Third, for d′ there were significant effects of covariates, including sex (p = .020, R2 = 1%), age (p < .001, R2 = 21%), and age2 (p < .001, R2 = 8%). Specifically, d′ increased quadratically with increasing age, and higher d′ values were found in females. When the main effect of clinical status was included in the model as a covariate, there was a significant effect of clinical status on d′ (p < .001, R2 = 3%), such that higher d′ values were found in the non-referred subsample. Lastly, for lnβ there was a significant effect of sex (p = .048, R2 = 1%) on lnβ, such that higher lnβ values were found in males.

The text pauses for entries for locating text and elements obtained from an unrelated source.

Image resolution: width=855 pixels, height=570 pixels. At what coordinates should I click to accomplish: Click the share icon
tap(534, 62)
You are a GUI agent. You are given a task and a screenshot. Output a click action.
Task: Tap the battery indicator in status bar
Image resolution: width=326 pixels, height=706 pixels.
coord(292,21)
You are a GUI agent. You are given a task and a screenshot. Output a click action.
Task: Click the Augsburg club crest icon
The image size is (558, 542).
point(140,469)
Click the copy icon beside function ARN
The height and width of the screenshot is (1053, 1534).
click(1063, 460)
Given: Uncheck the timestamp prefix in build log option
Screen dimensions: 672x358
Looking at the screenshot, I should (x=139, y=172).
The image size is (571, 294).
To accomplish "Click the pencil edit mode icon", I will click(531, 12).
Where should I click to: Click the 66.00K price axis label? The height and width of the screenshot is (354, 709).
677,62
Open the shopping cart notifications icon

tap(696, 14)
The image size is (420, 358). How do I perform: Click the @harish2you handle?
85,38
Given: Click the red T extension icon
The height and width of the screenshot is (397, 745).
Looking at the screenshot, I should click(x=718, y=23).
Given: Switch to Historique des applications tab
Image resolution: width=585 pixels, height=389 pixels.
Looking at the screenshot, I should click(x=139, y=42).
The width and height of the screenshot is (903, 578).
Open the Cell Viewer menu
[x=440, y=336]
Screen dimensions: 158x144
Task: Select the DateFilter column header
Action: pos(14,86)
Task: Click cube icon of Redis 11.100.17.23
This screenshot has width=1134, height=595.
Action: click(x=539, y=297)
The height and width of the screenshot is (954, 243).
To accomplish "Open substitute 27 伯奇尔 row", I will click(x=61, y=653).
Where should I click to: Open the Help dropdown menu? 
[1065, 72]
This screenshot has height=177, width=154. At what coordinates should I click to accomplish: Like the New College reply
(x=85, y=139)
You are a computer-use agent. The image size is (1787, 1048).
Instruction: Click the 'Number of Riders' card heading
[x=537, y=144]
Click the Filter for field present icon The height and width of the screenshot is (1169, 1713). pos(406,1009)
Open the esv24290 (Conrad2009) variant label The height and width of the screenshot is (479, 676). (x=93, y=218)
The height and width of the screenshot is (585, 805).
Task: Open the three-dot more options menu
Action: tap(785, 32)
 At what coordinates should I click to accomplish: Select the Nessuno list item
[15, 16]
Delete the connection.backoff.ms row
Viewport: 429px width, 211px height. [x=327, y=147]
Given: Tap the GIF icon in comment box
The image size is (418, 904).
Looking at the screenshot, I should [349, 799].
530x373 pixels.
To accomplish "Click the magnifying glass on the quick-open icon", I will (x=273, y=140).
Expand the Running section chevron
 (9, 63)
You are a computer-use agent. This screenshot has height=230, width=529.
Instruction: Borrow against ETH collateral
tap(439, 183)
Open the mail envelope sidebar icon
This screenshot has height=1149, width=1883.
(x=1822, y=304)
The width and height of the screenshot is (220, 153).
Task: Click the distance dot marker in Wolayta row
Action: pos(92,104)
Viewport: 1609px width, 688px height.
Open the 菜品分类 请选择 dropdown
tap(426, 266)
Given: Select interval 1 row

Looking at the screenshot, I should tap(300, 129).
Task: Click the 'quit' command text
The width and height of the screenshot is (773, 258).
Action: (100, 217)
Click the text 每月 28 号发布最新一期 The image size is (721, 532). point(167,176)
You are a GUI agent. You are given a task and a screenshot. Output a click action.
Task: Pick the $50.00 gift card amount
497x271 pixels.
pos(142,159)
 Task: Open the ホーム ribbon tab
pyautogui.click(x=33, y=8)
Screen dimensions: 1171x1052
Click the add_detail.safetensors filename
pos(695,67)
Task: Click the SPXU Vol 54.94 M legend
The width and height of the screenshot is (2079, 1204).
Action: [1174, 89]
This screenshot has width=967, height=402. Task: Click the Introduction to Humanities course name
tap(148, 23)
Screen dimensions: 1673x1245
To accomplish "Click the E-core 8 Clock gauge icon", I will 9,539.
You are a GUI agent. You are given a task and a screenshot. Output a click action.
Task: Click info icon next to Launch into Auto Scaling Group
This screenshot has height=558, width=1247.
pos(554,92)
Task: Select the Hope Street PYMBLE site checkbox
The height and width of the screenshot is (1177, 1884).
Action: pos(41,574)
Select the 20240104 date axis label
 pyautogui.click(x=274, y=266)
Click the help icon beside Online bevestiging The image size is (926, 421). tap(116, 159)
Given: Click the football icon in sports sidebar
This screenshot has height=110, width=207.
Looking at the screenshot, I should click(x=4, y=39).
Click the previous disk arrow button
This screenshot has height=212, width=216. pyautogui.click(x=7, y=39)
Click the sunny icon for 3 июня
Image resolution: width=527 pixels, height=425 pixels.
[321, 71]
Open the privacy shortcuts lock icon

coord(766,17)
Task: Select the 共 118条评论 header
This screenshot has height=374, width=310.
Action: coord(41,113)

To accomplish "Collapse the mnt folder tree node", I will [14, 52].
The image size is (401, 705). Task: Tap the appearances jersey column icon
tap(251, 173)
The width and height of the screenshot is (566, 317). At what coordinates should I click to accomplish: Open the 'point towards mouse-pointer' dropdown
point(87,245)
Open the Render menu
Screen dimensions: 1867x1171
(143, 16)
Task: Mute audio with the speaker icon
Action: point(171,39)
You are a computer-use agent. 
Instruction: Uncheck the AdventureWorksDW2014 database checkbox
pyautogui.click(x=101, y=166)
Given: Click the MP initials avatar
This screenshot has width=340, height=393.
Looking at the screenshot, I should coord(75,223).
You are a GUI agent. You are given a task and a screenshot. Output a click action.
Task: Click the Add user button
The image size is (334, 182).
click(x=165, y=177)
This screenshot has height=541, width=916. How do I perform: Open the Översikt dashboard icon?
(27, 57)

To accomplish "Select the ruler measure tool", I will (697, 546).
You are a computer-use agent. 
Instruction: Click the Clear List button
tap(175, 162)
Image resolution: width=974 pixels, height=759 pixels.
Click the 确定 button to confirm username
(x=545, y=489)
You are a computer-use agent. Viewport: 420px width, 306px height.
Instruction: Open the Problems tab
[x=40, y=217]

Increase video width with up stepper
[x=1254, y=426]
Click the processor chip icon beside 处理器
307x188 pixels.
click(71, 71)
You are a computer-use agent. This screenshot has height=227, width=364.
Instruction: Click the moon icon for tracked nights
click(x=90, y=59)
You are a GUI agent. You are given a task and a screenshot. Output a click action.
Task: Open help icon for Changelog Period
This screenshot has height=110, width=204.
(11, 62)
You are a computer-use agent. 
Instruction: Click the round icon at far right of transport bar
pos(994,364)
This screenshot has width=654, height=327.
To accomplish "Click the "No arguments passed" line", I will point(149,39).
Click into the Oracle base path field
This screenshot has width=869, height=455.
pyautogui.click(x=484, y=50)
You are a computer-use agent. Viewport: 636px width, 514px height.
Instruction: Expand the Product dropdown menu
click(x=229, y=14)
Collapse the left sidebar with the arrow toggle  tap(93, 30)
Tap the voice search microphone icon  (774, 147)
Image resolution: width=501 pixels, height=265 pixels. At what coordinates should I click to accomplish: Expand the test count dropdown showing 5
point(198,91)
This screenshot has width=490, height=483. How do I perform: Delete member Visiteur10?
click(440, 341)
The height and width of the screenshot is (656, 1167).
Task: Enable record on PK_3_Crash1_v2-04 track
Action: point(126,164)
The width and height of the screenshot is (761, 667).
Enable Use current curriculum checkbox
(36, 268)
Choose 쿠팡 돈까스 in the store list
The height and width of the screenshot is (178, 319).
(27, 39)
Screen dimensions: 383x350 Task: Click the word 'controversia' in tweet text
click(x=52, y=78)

3.2. Tests of Association between COMT and the Variability of CPT Indices Across Blocks
Table 3 summarizes the results from the association analyses between COMT and the variability of AX-CPT indices across blocks. First, for omission error variability there was a significant effect of age (p < .001, R2 = 25%), such that omission error variability decreased linearly with increasing age. When the main effect of clinical status was included in the model as a covariate, there was a significant effect of clinical status on omission error variability (p < .001, R2 = 4%), such that higher omission error variability was found in the clinic-referred subsample.
Table 3.
Omission error variability | Commission error variability | d′ variability | lnβ variability | |||||||||||||
---|---|---|---|---|---|---|---|---|---|---|---|---|---|---|---|---|
Predictor | Wald χ2 | df | p | R2 | Wald χ2 | df | p | R2 | Wald χ2 | df | p | R2 | Wald χ2 | df | p | R2 |
Ethnicitya | 2.26 | 1 | .133 | 1% | 3.44 | 1 | .064 | 1% | 6.44 | 1 | .011 | 2% | 6.59 | 1 | .010 | 2% |
Sex | 0.76 | 1 | .385 | 0% | 7.76 | 1 | .005 | 2% | 6.58 | 1 | .010 | 2% | 7.92 | 1 | .005 | 2% |
Age | 93.75 | 1 | <.001 | 25% | 55.54 | 1 | <.001 | 15% | 155.97 | 1 | <.001 | 41% | 113.97 | 1 | <.001 | 30% |
Age2 | 1.73 | 1 | .188 | 0% | 0.96 | 1 | .328 | 0% | 1.74 | 1 | .188 | 0% | 8.18 | 1 | .004 | 2% |
Clinical status | 15.10 | 1 | <.001 | 4% | 13.22 | 1 | <.001 | 3% | 29.44 | 1 | <.001 | 8% | 37.81 | 1 | <.001 | 10% |
COMTb | 2.13 | 2 | .344 | 1% | 1.48 | 2 | .477 | 0% | 6.16 | 2 | .046 | 2% | 9.48 | 2 | .009 | 2% |
COMT val/val vs. val/met & met/met combinedb | 0.18 | 1 | .669 | 0% | 1.48 | 1 | .224 | 0% | 6.06 | 1 | .014d | 2% | 9.24 | 1 | .002 | 2% |
COMT val/met vs. met/metb | 2.00 | 1 | .157 | 1% | 0.03 | 1 | .874 | 0% | 0.17 | 1 | .678e | 0% | 0.09 | 1 | .759 | 0% |
COMTc | 2.65 | 2 | .266 | 1% | 1.00 | 2 | .606 | 0% | 4.46 | 2 | .107 | 1% | 8.66 | 2 | .013 | 2% |
COMT val/val vs. val/met & met/met combine dc | 0.04 | 1 | .841 | 0% | 0.84 | 1 | .360 | 0% | 3.51 | 1 | .061d | 1% | 7.80 | 1 | .005 | 2% |
COMT val/met vs. met/metc | 2.47 | 1 | .116 | 1% | 0.04 | 1 | .839 | 0% | 0.01 | 1 | .912e | 0% | 0.18 | 1 | .671 | 0% |
COMT × Clinical status | 0.83 | 2 | .660 | 0% | 9.29 | 2 | .010 | 2% | 9.85 | 2 | .007 | 3% | 8.03 | 1 | .018 | 2% |
Note.
Percentage of European-American ethnicity;
Clinical status not included in model;
Clinical status included in model;
COMT met/met vs. val/met & val/val combined;
COMT val/met vs. val/val.
Second, for commission error variability there were significant effects of covariates, including sex (p = .005, R2 = 2%) and age (p < .001, R2 = 15%). Specifically, commission error variability decreased linearly with increasing age and higher commission error variability was found in males. When the main effect of clinical status was included in the model as a covariate, there was a significant effect of clinical status on commission error variability (p < .001, R2 = 3%), such that higher commission error variability was found in the clinic-referred subsample. The COMT × clinical status interaction term was significant for commission error variability (p = .010, R2 = 2%). The effects of the COMT genotype contrast appeared to go in opposite directions in the clinic-referred and non-referred subsamples (see Figure 2).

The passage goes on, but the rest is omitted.